**TASK DETAILS**.
Transcribe only what runs from the line containing "1157x681 pixels." through the end of the listing, line for line and exactly, and omit the pictures.

**DATA SUPPLIED**.
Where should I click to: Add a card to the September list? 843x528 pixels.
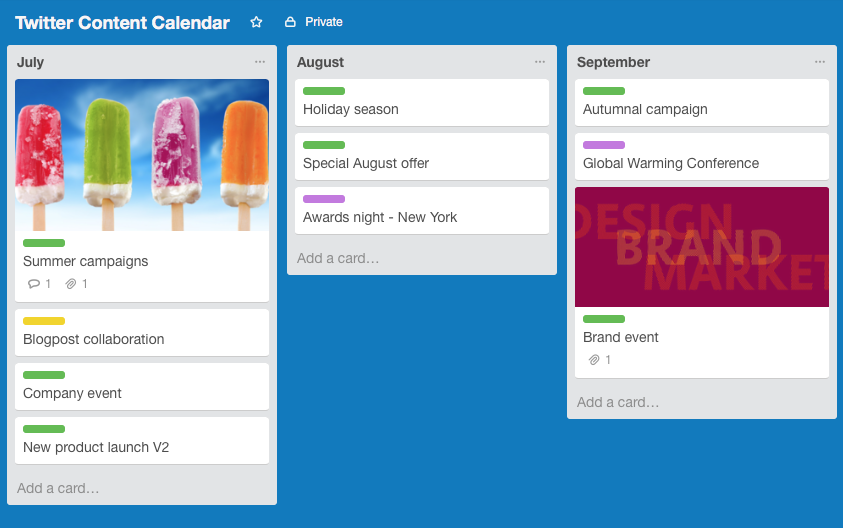618,402
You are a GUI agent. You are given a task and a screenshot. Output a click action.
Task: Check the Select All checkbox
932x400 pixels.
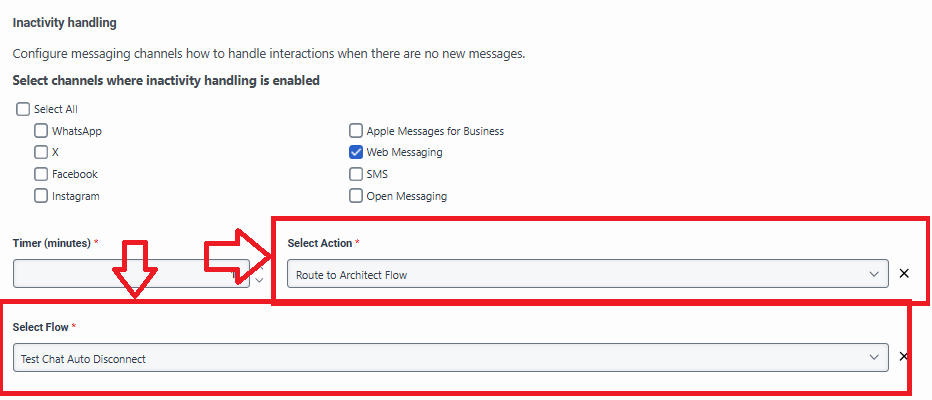coord(23,109)
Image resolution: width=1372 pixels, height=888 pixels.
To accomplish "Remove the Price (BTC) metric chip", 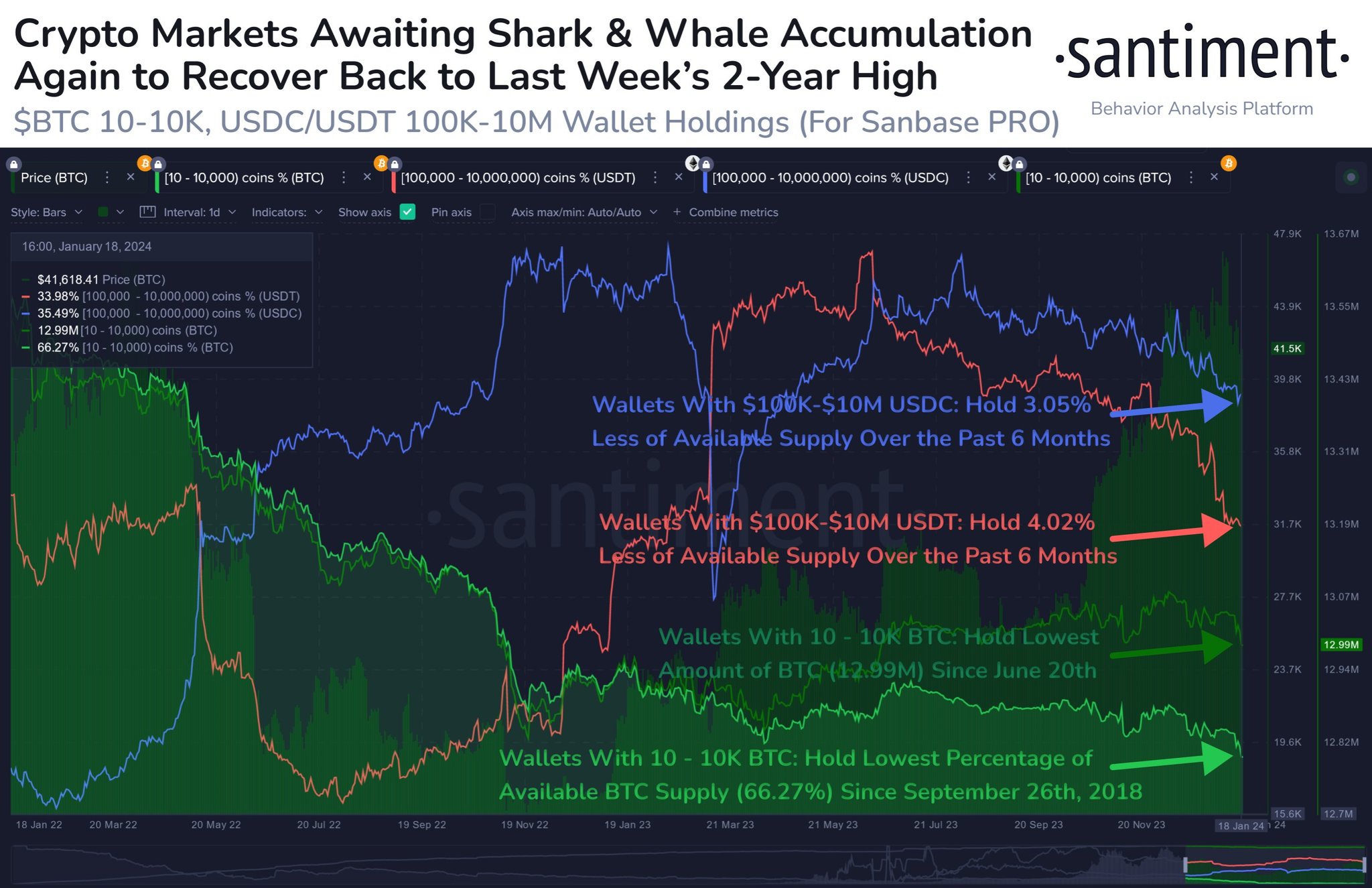I will click(x=131, y=177).
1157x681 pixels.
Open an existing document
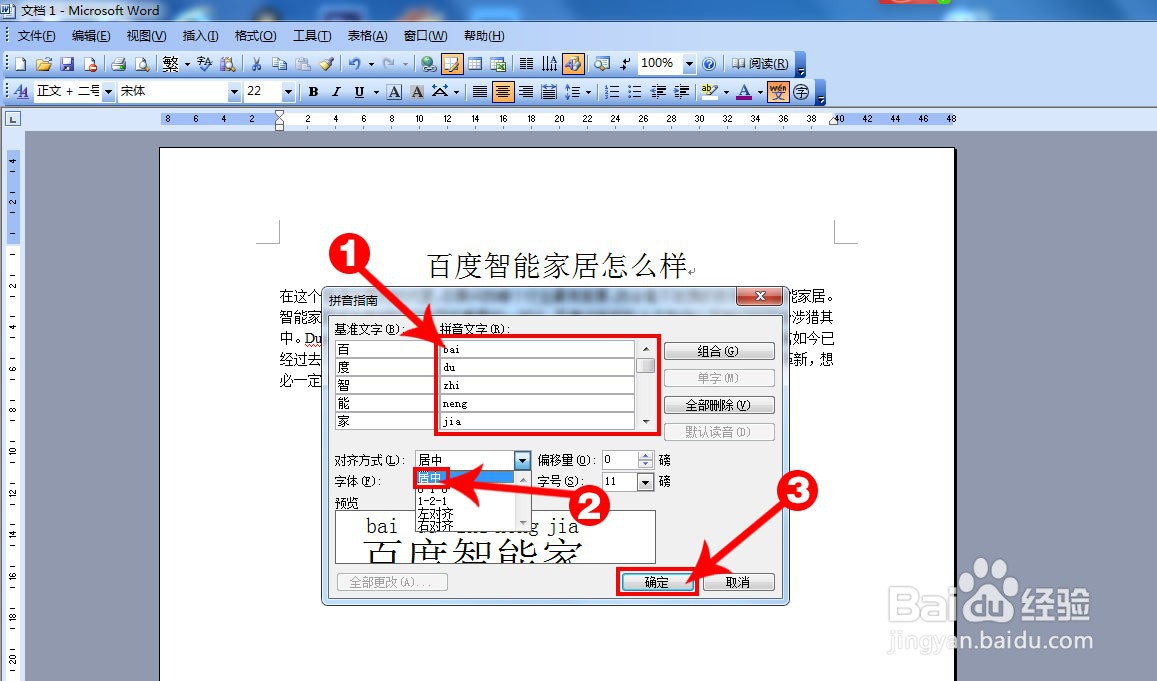(x=44, y=63)
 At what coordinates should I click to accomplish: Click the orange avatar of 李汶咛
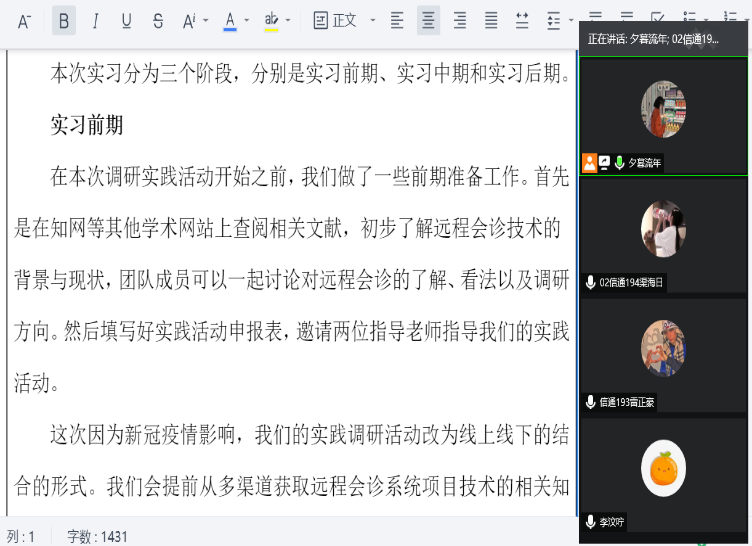point(663,468)
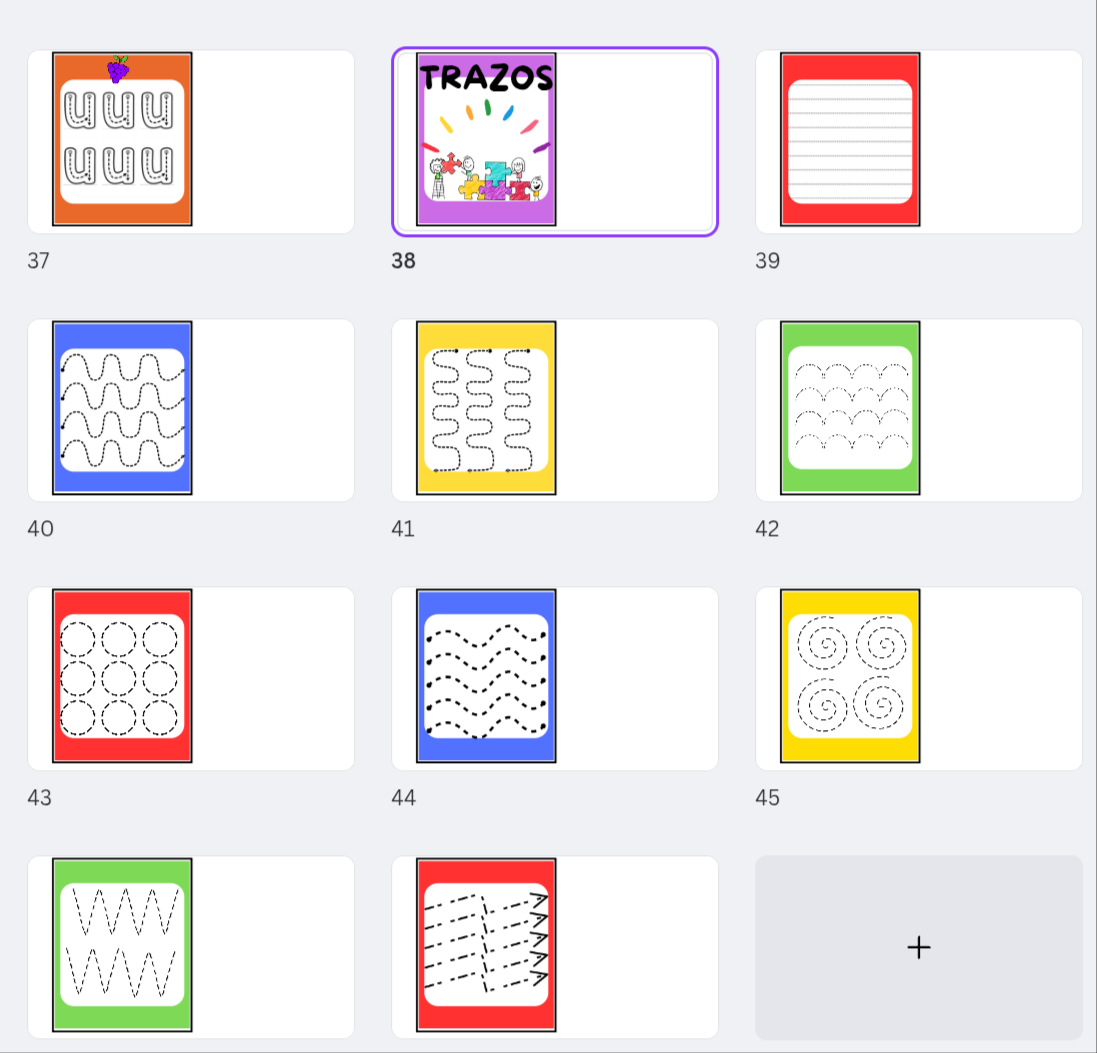Click the page number label 40
Screen dimensions: 1097x1053
coord(40,529)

**SOLUTION TO THIS PROBLEM**.
1157x681 pixels.
Open an existing document
(x=44, y=63)
 At what coordinates should I click to accomplish: Click the orange avatar of 李汶咛
point(663,468)
Click the page number label 40
Screen dimensions: 1097x1053
coord(40,529)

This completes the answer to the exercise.